# Exploring NLP on project XML files 
Start with imports and installs.
You can start on your local computer with a pip install. 
* Where you've set up your python environment, run `pip install saxonche` or `pip3 install saxonche` as needed.

You should be able to run this notebook on your local computer: 
* Navigate to the Class Examples/Python directory in your Git Bash (Windows) or Terminal (Mac),
* Type in `jupyter lab` and press enter
* Then open the localhost address you're given in your web browser. 

In [3]:
!pip install saxonche
import os
import spacy
import re as regex
# re lets us work with regular expressions in Python
from saxonche import PySaxonProcessor
# You may need to pip install saxonche at the command line if the install doesn't work in the notebook here.
# This lets us use Saxon XPath parsers over XML files



Remember the spaCy language models? Let's try loading loading the large one to get the maximum amount of information from it! 
There's a lot we can experiment with from spaCy, so here's a link to the documentation for our ready reference:
<https://spacy.io/usage/spacy-101> 

We're going to start by just reviewing its POS (part of speech) and NER (named entity recognition) taggers to see what we can see in your project files.


In [4]:
# nlp = spacy.cli.download("en_core_web_lg")
# ONLY NEED ABOVE LINE ONCE. REMEMBER: COMMENT OUT THE ABOVE LINE THE NEXT TIME YOU RUN THIS.
nlp = spacy.load('en_core_web_lg')

Okay, let's explore some project files!
We've loaded the XML directory prepared by the Futurama team for our example here. 

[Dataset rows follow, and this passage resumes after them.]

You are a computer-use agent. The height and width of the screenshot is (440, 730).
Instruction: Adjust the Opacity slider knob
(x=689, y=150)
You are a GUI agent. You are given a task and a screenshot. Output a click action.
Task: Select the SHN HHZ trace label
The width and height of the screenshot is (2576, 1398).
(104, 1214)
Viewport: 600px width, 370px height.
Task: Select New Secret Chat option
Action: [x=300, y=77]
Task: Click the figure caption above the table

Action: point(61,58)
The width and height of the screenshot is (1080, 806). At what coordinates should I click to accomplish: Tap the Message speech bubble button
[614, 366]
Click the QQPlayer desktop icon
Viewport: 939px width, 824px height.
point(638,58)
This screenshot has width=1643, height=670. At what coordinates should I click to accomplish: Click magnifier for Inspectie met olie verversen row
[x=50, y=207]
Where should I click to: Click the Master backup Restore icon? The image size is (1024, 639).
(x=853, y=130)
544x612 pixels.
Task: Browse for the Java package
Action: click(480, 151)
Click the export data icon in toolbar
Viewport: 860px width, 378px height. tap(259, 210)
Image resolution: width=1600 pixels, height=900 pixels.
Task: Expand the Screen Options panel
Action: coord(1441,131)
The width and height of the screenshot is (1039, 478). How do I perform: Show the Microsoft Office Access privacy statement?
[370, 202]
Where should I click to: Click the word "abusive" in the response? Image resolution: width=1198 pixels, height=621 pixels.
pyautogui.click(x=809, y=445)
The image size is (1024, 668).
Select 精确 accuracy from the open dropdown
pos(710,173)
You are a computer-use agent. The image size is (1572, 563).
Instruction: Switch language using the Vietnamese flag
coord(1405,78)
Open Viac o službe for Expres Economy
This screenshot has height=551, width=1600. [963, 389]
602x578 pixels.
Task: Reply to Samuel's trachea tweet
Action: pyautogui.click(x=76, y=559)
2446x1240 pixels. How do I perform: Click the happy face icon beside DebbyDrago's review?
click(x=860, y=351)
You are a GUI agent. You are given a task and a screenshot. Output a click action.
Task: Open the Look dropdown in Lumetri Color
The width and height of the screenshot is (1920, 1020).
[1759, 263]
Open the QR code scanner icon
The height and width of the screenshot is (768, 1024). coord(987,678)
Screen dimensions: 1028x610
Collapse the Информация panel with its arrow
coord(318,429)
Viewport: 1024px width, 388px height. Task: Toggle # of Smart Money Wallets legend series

* If you have some basic XML right now, like the Futurama team has prepared, we can easily scope in tagged sections of your collection. Swap out the Futurama collection with yours, and adjust the Python code below accordingly.
* If you don't have XML at this point, you can work around this over text files, or just explore the Futurama collection.

In [5]:
# DEFINE SOME FILE PATHS FOR INPUT, AND (ONCE WE'RE READY) OUTPUT
InputPath = 'futurama-xml'
OutputPath = 'testOutput' 

Now, here are some functions to: 
* read input files
* pull from the XML elements with some simple XPath
* run stuff through spaCy's NLP

Read (and adapt) the functions in the following cell from the bottom up.

In [10]:
def readTextFiles(InputPath):
    # This function uses XPath to read the XML input
    for file in os.listdir(InputPath):
        if file.endswith('.xml'):
            filepath = f"{InputPath}/{file}"
            with PySaxonProcessor(license=False) as proc:
                xml = open(filepath, encoding='utf-8').read()
                # ebb: Here we apply the Saxon processor to read files with XPath.
                xp = proc.new_xpath_processor()
                node = proc.parse_xml(xml_text=xml)
                xp.set_context(xdm_item=node)

                # From here on, we select the string that Python will send to NLP. 
                # xpath = xp.evaluate('//your/xpath/here')
                xpath = xp.evaluate('//speak[@who="FRY"]/text()')
                string = str(xpath)
                print(string)
                #another script //info/text()
                #another script '//speak[@who="FRY"]/text()'
                
readTextFiles(InputPath)


So what's Mars Day about, anyway?

Lighten up, Leela. It's funny!

I'll have a thorax and some feelers.

Yuck!

What's that weird sound?

Aw, man!

Yee-haw!

Where?

Oh. Oh!

Where?

Pfft, that's not scary!

Hook on the hand!

Man in the attic!

With pleasure. 
 Once, not 
far from here, four people set out on 
a cattle drive--

And then, while they sat helplessly 
around the campfire ... a demented knife-wielding 
escaped lunatic libertarian zombie mutant 
snuck up and--

Hey, it's that "barbecue's over" sound 
again.

Where?

My God!

Also, I didn't know buggalo could fly.

Hm.

Yeah!

Wait. That's the bead you traded your 
land for?

You know what movies average out to 
be really good? The first six Star Trek 
movies!

What words? Star Trek?

She's all yours, buddy!

Mr. Nimoy, I came as soon as I heard 
what happened centuries ago. I can't 
believe your show was banned.

You know? 1966? 79 episodes, about 30 
good ones.

Come on! Remember that episode where 
you go high on spores